# Task goal:
This task requires every entry to be set down again exactly.
------ Input material ------
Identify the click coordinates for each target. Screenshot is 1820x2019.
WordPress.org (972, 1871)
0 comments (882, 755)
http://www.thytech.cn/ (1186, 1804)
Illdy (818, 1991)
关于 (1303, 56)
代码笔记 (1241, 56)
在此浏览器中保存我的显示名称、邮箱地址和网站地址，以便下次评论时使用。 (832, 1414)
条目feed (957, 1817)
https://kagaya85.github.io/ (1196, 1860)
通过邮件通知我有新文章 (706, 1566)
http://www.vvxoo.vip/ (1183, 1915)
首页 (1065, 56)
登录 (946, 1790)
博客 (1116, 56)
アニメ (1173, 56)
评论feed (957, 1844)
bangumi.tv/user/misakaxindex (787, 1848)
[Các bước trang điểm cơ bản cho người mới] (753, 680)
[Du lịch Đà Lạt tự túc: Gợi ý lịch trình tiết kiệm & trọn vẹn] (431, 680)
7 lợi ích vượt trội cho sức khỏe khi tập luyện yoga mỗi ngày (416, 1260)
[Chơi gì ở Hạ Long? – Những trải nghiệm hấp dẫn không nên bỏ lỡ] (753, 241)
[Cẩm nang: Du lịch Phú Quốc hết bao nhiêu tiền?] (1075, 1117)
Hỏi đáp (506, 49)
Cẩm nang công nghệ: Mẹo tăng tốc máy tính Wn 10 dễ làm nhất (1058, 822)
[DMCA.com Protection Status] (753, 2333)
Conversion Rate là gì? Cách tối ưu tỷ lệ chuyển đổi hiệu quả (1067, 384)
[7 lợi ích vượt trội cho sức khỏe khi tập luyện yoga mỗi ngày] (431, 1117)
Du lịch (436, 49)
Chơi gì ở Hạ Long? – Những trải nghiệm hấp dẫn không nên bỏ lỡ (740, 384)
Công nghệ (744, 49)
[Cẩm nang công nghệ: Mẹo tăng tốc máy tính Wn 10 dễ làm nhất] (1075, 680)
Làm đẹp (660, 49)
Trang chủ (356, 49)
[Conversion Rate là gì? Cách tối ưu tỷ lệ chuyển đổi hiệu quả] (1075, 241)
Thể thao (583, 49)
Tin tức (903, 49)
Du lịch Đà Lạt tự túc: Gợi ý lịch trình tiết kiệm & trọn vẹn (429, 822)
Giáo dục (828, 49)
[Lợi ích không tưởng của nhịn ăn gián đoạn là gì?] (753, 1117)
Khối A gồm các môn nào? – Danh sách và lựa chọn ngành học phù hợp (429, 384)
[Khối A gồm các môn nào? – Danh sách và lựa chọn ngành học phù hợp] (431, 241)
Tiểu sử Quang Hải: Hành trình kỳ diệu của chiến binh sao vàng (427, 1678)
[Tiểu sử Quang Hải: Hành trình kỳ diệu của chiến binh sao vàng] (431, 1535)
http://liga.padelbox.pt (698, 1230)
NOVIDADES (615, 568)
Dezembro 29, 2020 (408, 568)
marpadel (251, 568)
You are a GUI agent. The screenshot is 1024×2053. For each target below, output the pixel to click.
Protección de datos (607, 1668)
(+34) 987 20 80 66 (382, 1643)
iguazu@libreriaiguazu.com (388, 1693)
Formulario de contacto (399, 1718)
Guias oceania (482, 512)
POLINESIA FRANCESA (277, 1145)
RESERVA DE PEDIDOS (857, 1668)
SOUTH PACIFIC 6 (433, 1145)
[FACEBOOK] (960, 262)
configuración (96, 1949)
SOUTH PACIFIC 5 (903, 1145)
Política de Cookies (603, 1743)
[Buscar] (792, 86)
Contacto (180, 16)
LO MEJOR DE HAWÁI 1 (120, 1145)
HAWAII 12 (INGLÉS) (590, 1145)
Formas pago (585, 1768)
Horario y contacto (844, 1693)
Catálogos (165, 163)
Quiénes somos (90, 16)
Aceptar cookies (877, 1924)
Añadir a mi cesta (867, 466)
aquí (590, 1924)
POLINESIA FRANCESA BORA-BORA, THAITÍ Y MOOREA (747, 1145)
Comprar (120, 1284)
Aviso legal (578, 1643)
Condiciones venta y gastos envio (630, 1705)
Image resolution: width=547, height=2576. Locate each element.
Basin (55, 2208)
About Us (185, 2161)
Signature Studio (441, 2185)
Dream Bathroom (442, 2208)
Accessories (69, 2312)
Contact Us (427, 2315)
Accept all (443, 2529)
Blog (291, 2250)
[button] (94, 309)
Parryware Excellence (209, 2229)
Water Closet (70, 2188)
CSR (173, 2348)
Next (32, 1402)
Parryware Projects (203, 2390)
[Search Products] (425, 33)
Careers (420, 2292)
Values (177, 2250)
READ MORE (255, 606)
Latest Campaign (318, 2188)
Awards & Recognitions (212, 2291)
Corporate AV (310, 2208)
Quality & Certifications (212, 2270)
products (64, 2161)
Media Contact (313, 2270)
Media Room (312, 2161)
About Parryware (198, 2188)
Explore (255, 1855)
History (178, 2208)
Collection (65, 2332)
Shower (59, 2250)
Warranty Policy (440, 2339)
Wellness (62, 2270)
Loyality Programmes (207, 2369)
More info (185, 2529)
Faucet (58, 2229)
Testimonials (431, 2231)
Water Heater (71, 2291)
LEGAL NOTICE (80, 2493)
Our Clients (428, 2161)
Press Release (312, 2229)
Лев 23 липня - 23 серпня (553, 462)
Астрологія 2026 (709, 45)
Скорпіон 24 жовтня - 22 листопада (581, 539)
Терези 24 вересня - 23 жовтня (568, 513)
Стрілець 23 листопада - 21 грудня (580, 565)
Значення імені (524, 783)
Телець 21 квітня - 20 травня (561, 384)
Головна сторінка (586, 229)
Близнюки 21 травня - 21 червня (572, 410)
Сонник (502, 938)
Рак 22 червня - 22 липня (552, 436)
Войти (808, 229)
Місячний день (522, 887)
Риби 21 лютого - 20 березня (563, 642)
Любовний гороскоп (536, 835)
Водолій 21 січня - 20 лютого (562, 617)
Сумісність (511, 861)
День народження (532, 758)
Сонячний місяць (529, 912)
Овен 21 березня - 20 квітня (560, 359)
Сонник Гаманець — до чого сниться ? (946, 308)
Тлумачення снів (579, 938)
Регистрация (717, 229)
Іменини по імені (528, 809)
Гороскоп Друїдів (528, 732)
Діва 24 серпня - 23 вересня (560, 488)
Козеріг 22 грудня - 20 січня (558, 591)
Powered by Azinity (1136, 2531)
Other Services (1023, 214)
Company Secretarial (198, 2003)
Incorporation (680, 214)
------
# Exercise output:
Identify the click coordinates for each target. Screenshot is 1820x2019.
WordPress.org (972, 1871)
0 comments (882, 755)
http://www.thytech.cn/ (1186, 1804)
Illdy (818, 1991)
关于 (1303, 56)
代码笔记 (1241, 56)
在此浏览器中保存我的显示名称、邮箱地址和网站地址，以便下次评论时使用。 (832, 1414)
条目feed (957, 1817)
https://kagaya85.github.io/ (1196, 1860)
通过邮件通知我有新文章 (706, 1566)
http://www.vvxoo.vip/ (1183, 1915)
首页 (1065, 56)
登录 (946, 1790)
博客 (1116, 56)
アニメ (1173, 56)
评论feed (957, 1844)
bangumi.tv/user/misakaxindex (787, 1848)
[Các bước trang điểm cơ bản cho người mới] (753, 680)
[Du lịch Đà Lạt tự túc: Gợi ý lịch trình tiết kiệm & trọn vẹn] (431, 680)
7 lợi ích vượt trội cho sức khỏe khi tập luyện yoga mỗi ngày (416, 1260)
[Chơi gì ở Hạ Long? – Những trải nghiệm hấp dẫn không nên bỏ lỡ] (753, 241)
[Cẩm nang: Du lịch Phú Quốc hết bao nhiêu tiền?] (1075, 1117)
Hỏi đáp (506, 49)
Cẩm nang công nghệ: Mẹo tăng tốc máy tính Wn 10 dễ làm nhất (1058, 822)
[DMCA.com Protection Status] (753, 2333)
Conversion Rate là gì? Cách tối ưu tỷ lệ chuyển đổi hiệu quả (1067, 384)
[7 lợi ích vượt trội cho sức khỏe khi tập luyện yoga mỗi ngày] (431, 1117)
Du lịch (436, 49)
Chơi gì ở Hạ Long? – Những trải nghiệm hấp dẫn không nên bỏ lỡ (740, 384)
Công nghệ (744, 49)
[Cẩm nang công nghệ: Mẹo tăng tốc máy tính Wn 10 dễ làm nhất] (1075, 680)
Làm đẹp (660, 49)
Trang chủ (356, 49)
[Conversion Rate là gì? Cách tối ưu tỷ lệ chuyển đổi hiệu quả] (1075, 241)
Thể thao (583, 49)
Tin tức (903, 49)
Du lịch Đà Lạt tự túc: Gợi ý lịch trình tiết kiệm & trọn vẹn (429, 822)
Giáo dục (828, 49)
[Lợi ích không tưởng của nhịn ăn gián đoạn là gì?] (753, 1117)
Khối A gồm các môn nào? – Danh sách và lựa chọn ngành học phù hợp (429, 384)
[Khối A gồm các môn nào? – Danh sách và lựa chọn ngành học phù hợp] (431, 241)
Tiểu sử Quang Hải: Hành trình kỳ diệu của chiến binh sao vàng (427, 1678)
[Tiểu sử Quang Hải: Hành trình kỳ diệu của chiến binh sao vàng] (431, 1535)
http://liga.padelbox.pt (698, 1230)
NOVIDADES (615, 568)
Dezembro 29, 2020 (408, 568)
marpadel (251, 568)
You are a GUI agent. The screenshot is 1024×2053. For each target below, output the pixel to click.
Protección de datos (607, 1668)
(+34) 987 20 80 66 (382, 1643)
iguazu@libreriaiguazu.com (388, 1693)
Formulario de contacto (399, 1718)
Guias oceania (482, 512)
POLINESIA FRANCESA (277, 1145)
RESERVA DE PEDIDOS (857, 1668)
SOUTH PACIFIC 6 (433, 1145)
[FACEBOOK] (960, 262)
configuración (96, 1949)
SOUTH PACIFIC 5 (903, 1145)
Política de Cookies (603, 1743)
[Buscar] (792, 86)
Contacto (180, 16)
LO MEJOR DE HAWÁI 1 (120, 1145)
HAWAII 12 (INGLÉS) (590, 1145)
Formas pago (585, 1768)
Horario y contacto (844, 1693)
Catálogos (165, 163)
Quiénes somos (90, 16)
Aceptar cookies (877, 1924)
Añadir a mi cesta (867, 466)
aquí (590, 1924)
POLINESIA FRANCESA BORA-BORA, THAITÍ Y MOOREA (747, 1145)
Comprar (120, 1284)
Aviso legal (578, 1643)
Condiciones venta y gastos envio (630, 1705)
Image resolution: width=547, height=2576. Locate each element.
Basin (55, 2208)
About Us (185, 2161)
Signature Studio (441, 2185)
Dream Bathroom (442, 2208)
Accessories (69, 2312)
Contact Us (427, 2315)
Accept all (443, 2529)
Blog (291, 2250)
[button] (94, 309)
Parryware Excellence (209, 2229)
Water Closet (70, 2188)
CSR (173, 2348)
Next (32, 1402)
Parryware Projects (203, 2390)
[Search Products] (425, 33)
Careers (420, 2292)
Values (177, 2250)
READ MORE (255, 606)
Latest Campaign (318, 2188)
Awards & Recognitions (212, 2291)
Corporate AV (310, 2208)
Quality & Certifications (212, 2270)
products (64, 2161)
Media Contact (313, 2270)
Media Room (312, 2161)
About Parryware (198, 2188)
Explore (255, 1855)
History (178, 2208)
Collection (65, 2332)
Shower (59, 2250)
Warranty Policy (440, 2339)
Wellness (62, 2270)
Loyality Programmes (207, 2369)
More info (185, 2529)
Faucet (58, 2229)
Testimonials (431, 2231)
Water Heater (71, 2291)
LEGAL NOTICE (80, 2493)
Our Clients (428, 2161)
Press Release (312, 2229)
Лев 23 липня - 23 серпня (553, 462)
Астрологія 2026 (709, 45)
Скорпіон 24 жовтня - 22 листопада (581, 539)
Терези 24 вересня - 23 жовтня (568, 513)
Стрілець 23 листопада - 21 грудня (580, 565)
Значення імені (524, 783)
Телець 21 квітня - 20 травня (561, 384)
Головна сторінка (586, 229)
Близнюки 21 травня - 21 червня (572, 410)
Сонник (502, 938)
Рак 22 червня - 22 липня (552, 436)
Войти (808, 229)
Місячний день (522, 887)
Риби 21 лютого - 20 березня (563, 642)
Любовний гороскоп (536, 835)
Водолій 21 січня - 20 лютого (562, 617)
Сумісність (511, 861)
День народження (532, 758)
Сонячний місяць (529, 912)
Овен 21 березня - 20 квітня (560, 359)
Сонник Гаманець — до чого сниться ? (946, 308)
Тлумачення снів (579, 938)
Регистрация (717, 229)
Іменини по імені (528, 809)
Гороскоп Друїдів (528, 732)
Діва 24 серпня - 23 вересня (560, 488)
Козеріг 22 грудня - 20 січня (558, 591)
Powered by Azinity (1136, 2531)
Other Services (1023, 214)
Company Secretarial (198, 2003)
Incorporation (680, 214)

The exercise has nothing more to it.